** INSTRUCTIONS TO FOLLOW **
Your output should be exactly the lines from the one containing "The height and width of the screenshot is (417, 556)." through the final line of the records, both included, with every picture left out.
········
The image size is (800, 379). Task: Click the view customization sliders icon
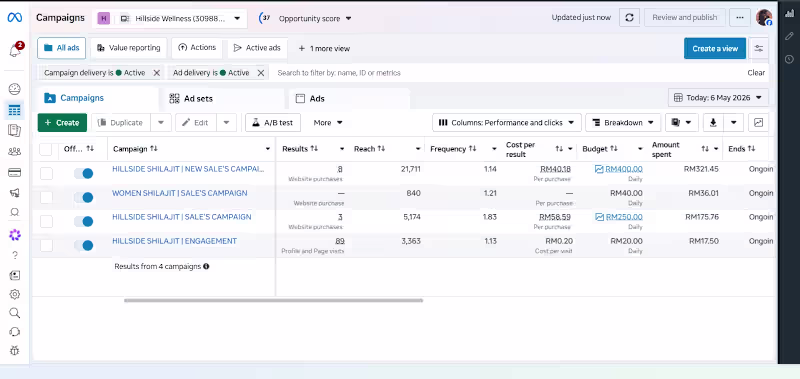[x=759, y=48]
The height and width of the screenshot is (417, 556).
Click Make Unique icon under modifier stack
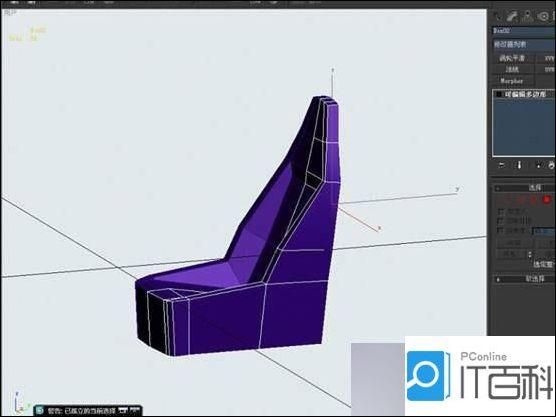pyautogui.click(x=539, y=165)
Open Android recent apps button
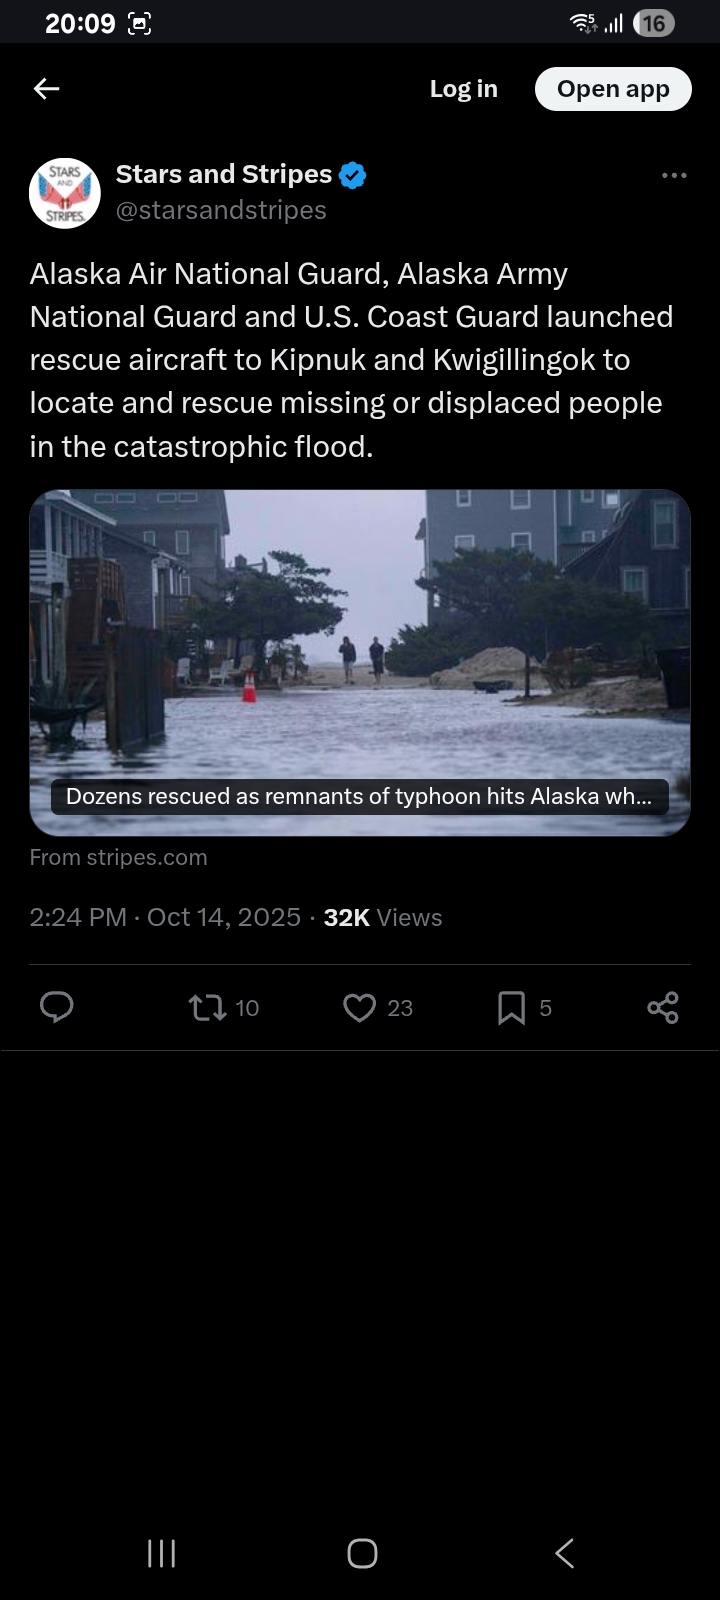The height and width of the screenshot is (1600, 720). 161,1553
········
** RESULT **
The height and width of the screenshot is (417, 556).
Click Make Unique icon under modifier stack
pyautogui.click(x=539, y=165)
Open Android recent apps button
The height and width of the screenshot is (1600, 720). 161,1553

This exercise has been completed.